→ Requests
a: Sum up the horror short review in two sentences.
b: Rewrite the stretch of the horror short review from "i was excited" through "and finding…other things.", with "security guard" in place of "night watchman".
c: Please state what the narrator of the story in the horror short review does for work.

→ Supplied passage
--------------------------------------------------
Everything stopped. It was pitch black inside, or at least I thought so at first. In retrospect, though, that moment was like the first glance up past streetlights into night sky. It takes a while. What we like to call stars coming out is really just our eyes adjusting. Finally seeing what’s there.

i was excited to see that this week’s free tor short was a horror story, but this one was a disappointing fizzle for me. i’m not a fan of the kind of horror that writes around the supernatural events, putting the burden on the reader to fill in the details the author isn’t providing.

our unnamed, unreliable narrator is a documentary filmmaker specializing in ghost hunting stories who is following up on some very vague anecdotes a fellow prospective juror has shared with him in the waiting room before being dismissed from the case.

tracking him down to a mall where he works as a night watchman, our intrepid narrator wrangles his curiosity and his go pro and circles the building, seeking the man and finding…other things.

and it’s not like those things aren’t described, some of them very well and creepily:

I glanced back in her direction. Just as I did, the store lights went out. In the instant after I saw her face, which was right at the window, pressed hard against the glass so her nose slid sideways.
--------------------------------------------------
→ Information provided

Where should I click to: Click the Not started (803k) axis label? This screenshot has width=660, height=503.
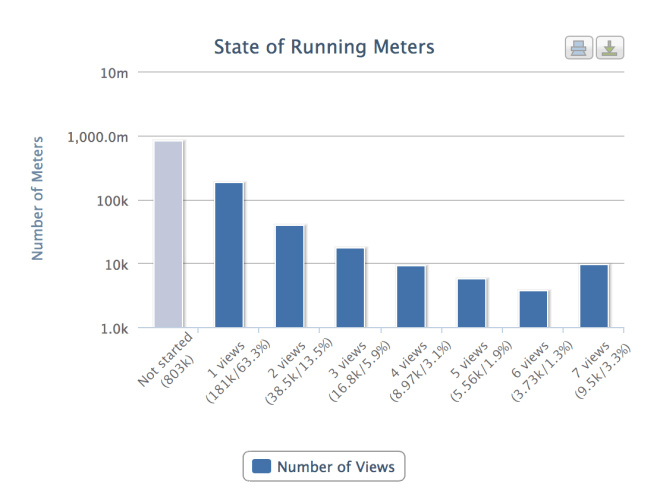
--------------------------------------------------
→ The answers
a: The reviewer was excited that this week's free Tor short was a horror story but found it a disappointing fizzle, disliking horror that writes around supernatural events and leaves readers to fill in the details. In the story, an unnamed, unreliable narrator who makes ghost-hunting documentaries tracks a fellow prospective juror to a mall where that man works as a night watchman, circles the building with a GoPro, and finds other things, some of them described very well and creepily.

b:
i was excited to see that this week’s free tor short was a horror story, but this one was a disappointing fizzle for me. i’m not a fan of the kind of horror that writes around the supernatural events, putting the burden on the reader to fill in the details the author isn’t providing.

our unnamed, unreliable narrator is a documentary filmmaker specializing in ghost hunting stories who is following up on some very vague anecdotes a fellow prospective juror has shared with him in the waiting room before being dismissed from the case.

tracking him down to a mall where he works as a security guard, our intrepid narrator wrangles his curiosity and his go pro and circles the building, seeking the man and finding…other things.

c: The narrator is a documentary filmmaker specializing in ghost hunting stories.